The digital era in architecture has witnessed the production of a vast array of geometrical assemblies through computational form-finding methods in previous decades. With the developments in digital fabrication, the production and assembly of complex forms has been compromised by the constraints of selected fabrication techniques. In recent years, robotics implemented in architecture have begun to incorporate digital and physical paradigms in an unparalleled way due to the multi-axis freedom of an industrial robot arm, its speed, precision, and low tolerances (Menges, 2013). This development in turn has fuelled the revival of complexity found in volumetric assemblies, moving away from previous standardized / sheet-material component fabrication (McGee et. al., 2013).
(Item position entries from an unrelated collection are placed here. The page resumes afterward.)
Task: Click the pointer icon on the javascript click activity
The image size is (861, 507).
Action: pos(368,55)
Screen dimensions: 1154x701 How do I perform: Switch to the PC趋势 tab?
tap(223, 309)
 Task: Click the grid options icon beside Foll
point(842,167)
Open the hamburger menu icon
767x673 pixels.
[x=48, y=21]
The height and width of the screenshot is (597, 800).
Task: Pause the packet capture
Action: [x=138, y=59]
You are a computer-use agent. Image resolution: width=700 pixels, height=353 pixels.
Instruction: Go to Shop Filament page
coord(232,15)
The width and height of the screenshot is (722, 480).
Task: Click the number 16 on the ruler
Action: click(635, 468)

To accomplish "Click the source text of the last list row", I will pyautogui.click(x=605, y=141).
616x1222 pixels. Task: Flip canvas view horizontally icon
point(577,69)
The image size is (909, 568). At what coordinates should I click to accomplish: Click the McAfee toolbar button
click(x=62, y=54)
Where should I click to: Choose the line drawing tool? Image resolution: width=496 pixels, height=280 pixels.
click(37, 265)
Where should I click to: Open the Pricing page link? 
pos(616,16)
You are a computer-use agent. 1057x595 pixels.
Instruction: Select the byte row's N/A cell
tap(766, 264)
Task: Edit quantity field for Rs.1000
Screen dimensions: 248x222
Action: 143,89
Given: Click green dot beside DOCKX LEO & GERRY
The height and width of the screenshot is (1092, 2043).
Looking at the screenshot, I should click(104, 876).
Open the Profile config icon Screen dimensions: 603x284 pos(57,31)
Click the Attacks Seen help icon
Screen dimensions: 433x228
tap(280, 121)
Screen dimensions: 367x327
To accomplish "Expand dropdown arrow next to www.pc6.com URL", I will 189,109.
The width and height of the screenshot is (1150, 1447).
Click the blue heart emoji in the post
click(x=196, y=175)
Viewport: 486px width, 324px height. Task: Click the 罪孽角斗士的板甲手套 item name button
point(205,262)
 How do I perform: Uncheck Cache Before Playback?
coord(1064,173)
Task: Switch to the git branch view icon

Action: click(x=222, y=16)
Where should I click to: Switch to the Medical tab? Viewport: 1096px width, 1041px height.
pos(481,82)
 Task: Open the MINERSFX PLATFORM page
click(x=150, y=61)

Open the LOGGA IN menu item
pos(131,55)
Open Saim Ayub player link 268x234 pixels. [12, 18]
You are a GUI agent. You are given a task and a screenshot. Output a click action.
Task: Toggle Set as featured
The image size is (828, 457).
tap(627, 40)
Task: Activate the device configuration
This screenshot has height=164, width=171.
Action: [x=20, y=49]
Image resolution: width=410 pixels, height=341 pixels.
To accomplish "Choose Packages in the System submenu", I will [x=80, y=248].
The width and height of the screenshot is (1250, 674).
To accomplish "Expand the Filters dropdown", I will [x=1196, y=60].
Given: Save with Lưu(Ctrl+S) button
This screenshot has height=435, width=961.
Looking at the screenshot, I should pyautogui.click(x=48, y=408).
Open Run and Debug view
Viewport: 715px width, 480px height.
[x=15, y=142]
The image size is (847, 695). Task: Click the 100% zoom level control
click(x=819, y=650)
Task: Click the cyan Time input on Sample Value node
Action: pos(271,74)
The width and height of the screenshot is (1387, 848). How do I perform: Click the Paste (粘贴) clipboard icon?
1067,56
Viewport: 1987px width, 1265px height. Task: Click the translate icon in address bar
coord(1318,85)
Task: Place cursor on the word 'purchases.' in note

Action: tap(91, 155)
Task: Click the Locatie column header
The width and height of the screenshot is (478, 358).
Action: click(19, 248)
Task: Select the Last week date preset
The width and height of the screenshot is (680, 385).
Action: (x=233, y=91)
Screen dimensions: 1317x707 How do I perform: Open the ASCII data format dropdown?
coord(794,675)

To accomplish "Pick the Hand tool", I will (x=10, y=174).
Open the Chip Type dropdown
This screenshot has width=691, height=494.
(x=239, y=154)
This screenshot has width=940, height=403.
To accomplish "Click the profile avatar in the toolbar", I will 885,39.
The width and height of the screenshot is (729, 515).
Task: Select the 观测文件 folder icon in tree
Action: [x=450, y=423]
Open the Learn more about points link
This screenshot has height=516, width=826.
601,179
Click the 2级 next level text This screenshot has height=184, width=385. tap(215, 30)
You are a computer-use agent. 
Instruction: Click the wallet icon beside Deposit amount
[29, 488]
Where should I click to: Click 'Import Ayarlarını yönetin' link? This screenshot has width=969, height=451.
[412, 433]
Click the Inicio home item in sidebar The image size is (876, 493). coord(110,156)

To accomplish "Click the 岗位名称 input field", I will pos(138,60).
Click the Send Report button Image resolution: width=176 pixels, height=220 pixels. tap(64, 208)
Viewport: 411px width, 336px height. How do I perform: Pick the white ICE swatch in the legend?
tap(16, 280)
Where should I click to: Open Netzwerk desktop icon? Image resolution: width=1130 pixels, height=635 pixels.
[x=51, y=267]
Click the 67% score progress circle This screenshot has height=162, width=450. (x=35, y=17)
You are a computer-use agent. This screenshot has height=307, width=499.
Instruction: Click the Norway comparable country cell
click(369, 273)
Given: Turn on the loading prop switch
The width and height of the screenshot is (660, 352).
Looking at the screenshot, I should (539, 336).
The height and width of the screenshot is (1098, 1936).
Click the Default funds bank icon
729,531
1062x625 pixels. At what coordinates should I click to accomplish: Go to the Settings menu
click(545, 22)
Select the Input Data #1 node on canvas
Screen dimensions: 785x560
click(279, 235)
Incremental sheet forming is a traditional sheet forming technique whereby a sheet is formed into its final shape through a series of incremental deformations. The forming tool can be attached to a CNC machine or a robotic arm, eliminating the requirement for a die as in traditional sheet forming. Robotic incremental sheet forming opens up new opportunities in the design and fabrication of component-based aggregations that can be facilitated for cladding purposes or spatial enclosures. The versatility, multi-axis freedom, precision, and adaptable programmability of a generic robotic arm introduces new approaches and techniques to the incremental sheet forming process (Kalo, A., Newsum, M.J., 2014). By the careful correlation of form-finding techniques and various analysis methods, structural, environmental, and other critical performative properties can be articulated via robotic incremental sheet forming.